Dependencia de campo y ansiedad
Hay estudios (Fernández Ballesteros y Maciá, 1981) que han encontrado relación entre dependencia de campo y dependencia afectiva, lo que hace a las personas más proclives a ser dependientes de campo más vulnerables al estrés y la ansiedad. La explicación es muy sencilla: si dependes más de criterios ajenos que del tuyo propio tienes menos control sobre tu vida, lo que puede llegar a generarte inseguridad, y de ahí a padecer ansiedad.
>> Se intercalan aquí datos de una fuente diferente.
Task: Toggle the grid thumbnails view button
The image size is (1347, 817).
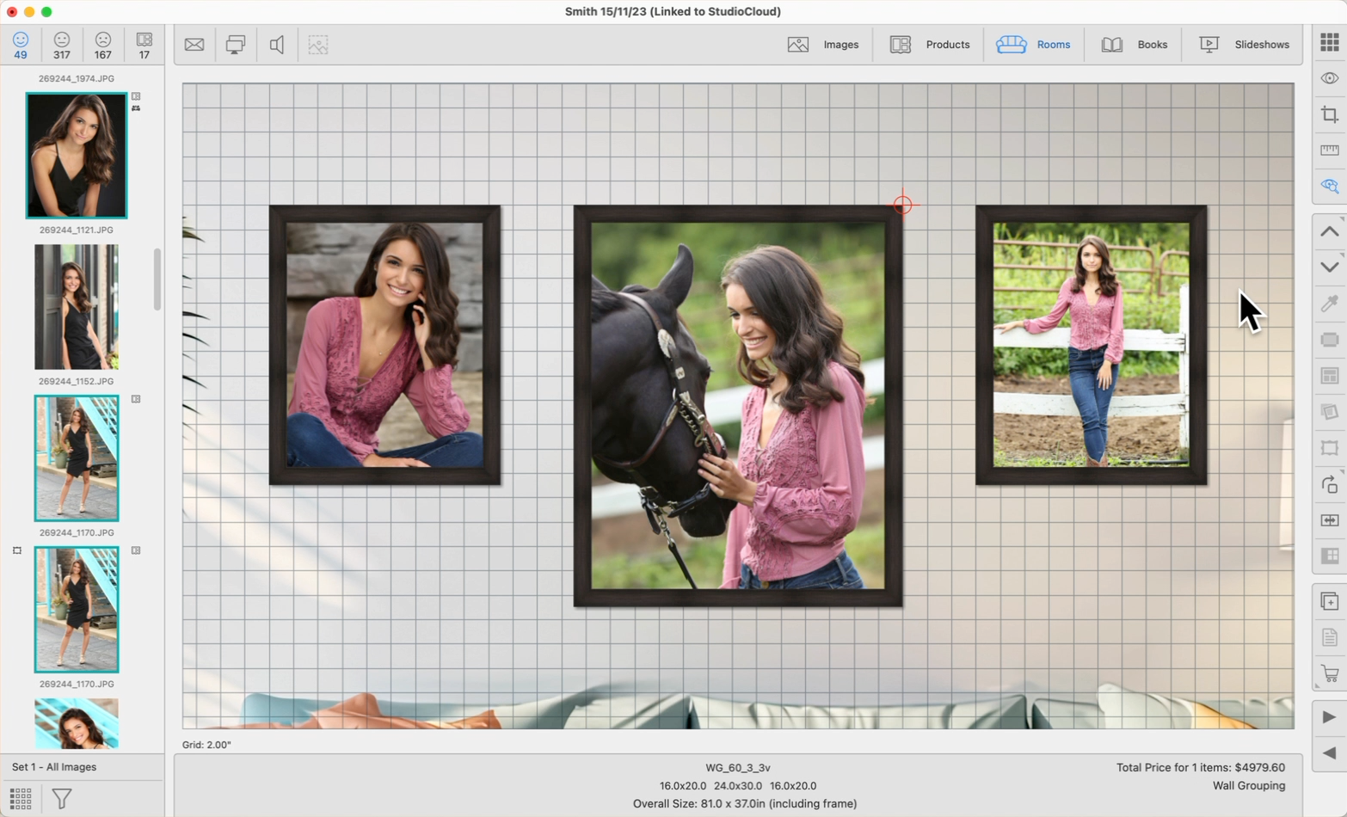Action: click(21, 798)
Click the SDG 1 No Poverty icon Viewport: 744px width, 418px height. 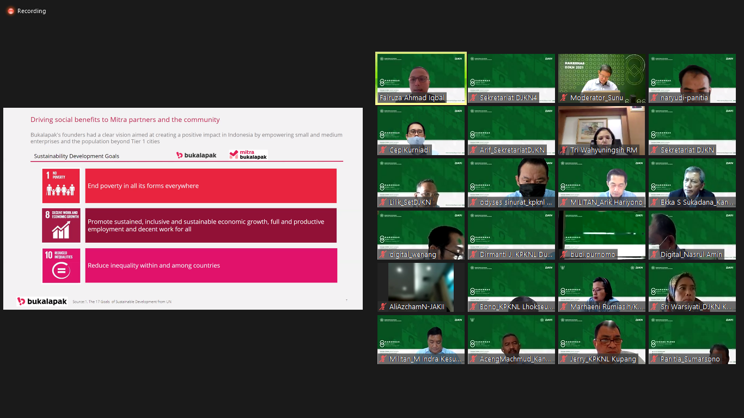tap(61, 186)
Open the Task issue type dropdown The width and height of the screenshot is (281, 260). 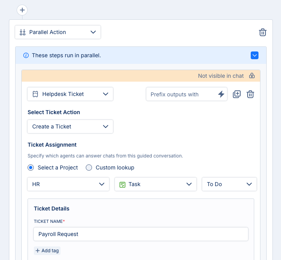(x=156, y=184)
Quién suele ser más independiente de campo, por el contrario, tiene más capacidad de resolución de problemas (Tinajero y Páramo, 1998; Amador y Forns, 1994), ya que no buscan la solución en los demás, sino que son capaces de generarla por sí mismos.

En el ejemplo del club, el ciclista que no está de acuerdo en seguir yendo al mismo bar está proponiendo otro, es decir, busca una solución. El resto en cambio está siguiendo a quien no se quiere mover sin plantearse una alternativa. O sea, no piensan, no reflexionan, sólo consienten. Es probable que dentro de ese grupo con el tiempo surja otro disconforme que apoye al de la iniciativa y se acabe cambiando de bar, o bien se rompa el grupo y unos vayan a un bar y otros a otro. De esta forma es como el mundo ha ido evolucionando, si no hubieran existido independientes de campo que se replantearan cómo está montada la sociedad, seguiríamos poniendo piedras para construir pirámides porque hay que obedecer al faraón, y eso no se discute.

Ser la nota discordante de vez en cuando no es malo, al contrario, reafirma tu personalidad. Eso no significa que seas un insolidario, egoísta o antisocial, sino que tienes tu propio criterio y manejas las riendas de tu vida. Además, previenes problemas de ansiedad. Y esto no sólo se aplica a temas tan poco trascendentales como a qué bar ir, sino a otros muchos contextos. Así que si estás harto de soportar una situación que consideras se puede mejorar, quizá encuentres a alguien que estaba esperando que otro se “rebelara” para seguir su estela, o también puedes apoyar al “rebelde” que propone una alternativa, si te parece justa. Si vais a salir ganando con el cambio ¿por qué no?